Said page wouldn’t be relevant to my project here, because it almost certainly was not a blog. What I’d remembered was that at some point MindVox—the internet BBS I was a part of when I first got online in 1993—turned on personal webpages for members, likely sometime in 1994. What’s funny is that despite this being pre-Wayback, it’s there as of 1999, albeit only as a “file not found” error.
From there, I hit up Google where it appears in a March 1995 listserv post about internet censorship, which makes sense as this would have been during the fight against the Communications Decency Act.

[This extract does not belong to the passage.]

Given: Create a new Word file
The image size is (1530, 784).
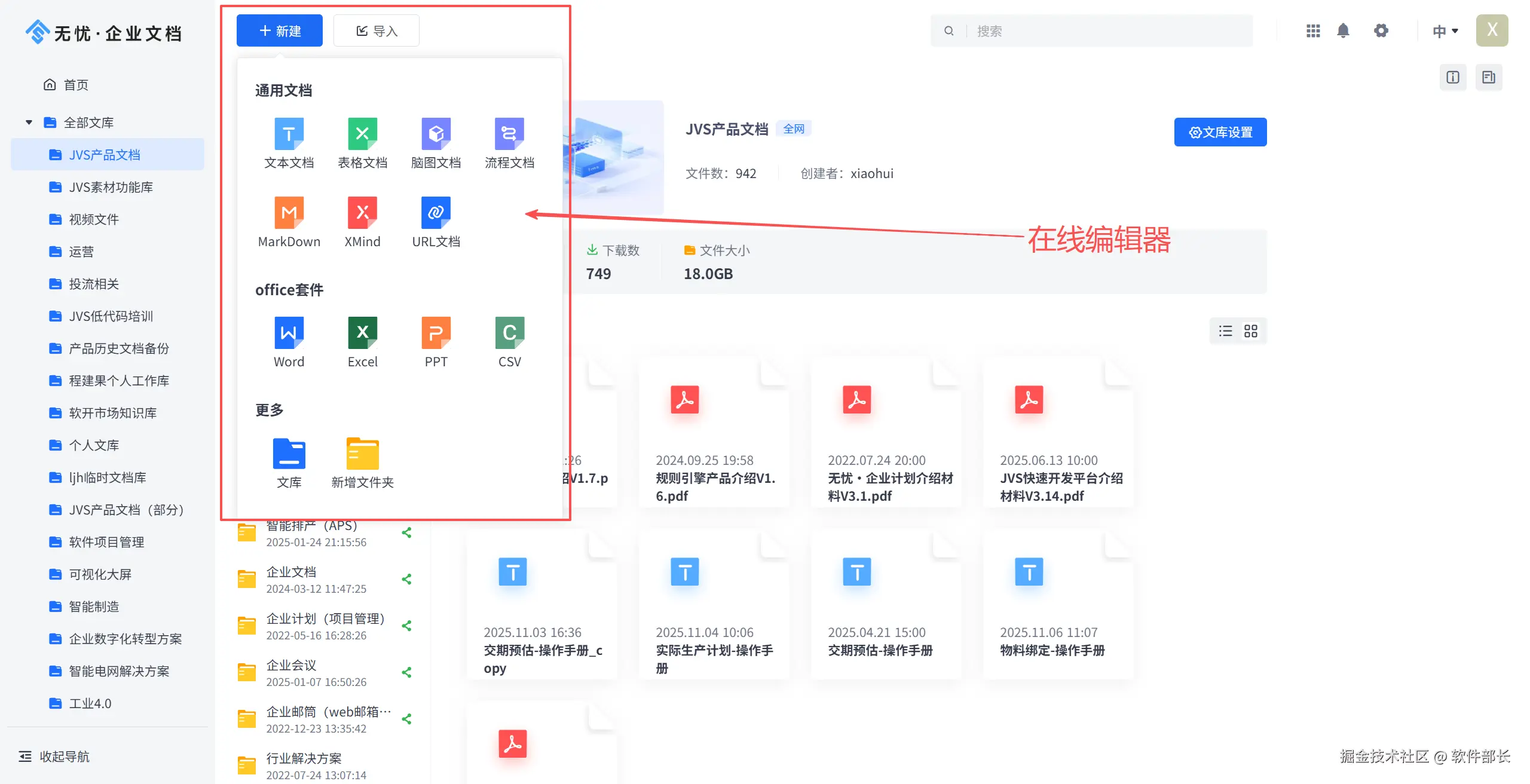Looking at the screenshot, I should coord(289,333).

What’s interesting here is that this reference notes that my CDA resources in fact previously had been at a different host, suggesting either that my first webpage was not at MindVox or that my page there might have been something else but then became where my CDA material went. The earliest reference to the page at wookie.net
comes from another listserv post about the campaign from February 1995.
I did find two other interesting places the phantom.com
address popped up: in the signature of a pretty pedantic message I’d posted to the COMMUNET mailing list in October 1994 (so we know it existed then, whatever was on it), and—of all incomprehensible things—on a page of The WELL Hosting Manual from 1996.
To my knowledge, no copies exist of whatever was on either my phantom.com
or wookie.net
webpages. At that point, I must have been on a PowerBook model of some kind, and so any copies would have been on 3.5-inch floppies that would have been thrown away long ago.
It’s still not clear to me what and where was my first blog. I’m still trying to determine for certain whether or not the early posts I’ve started bringing in from the year 2000 on geekforce.org
were done manually or through early Blogger. If I was blogging prior to this, it’s long gone down my severly deficient autobiographical memory hole.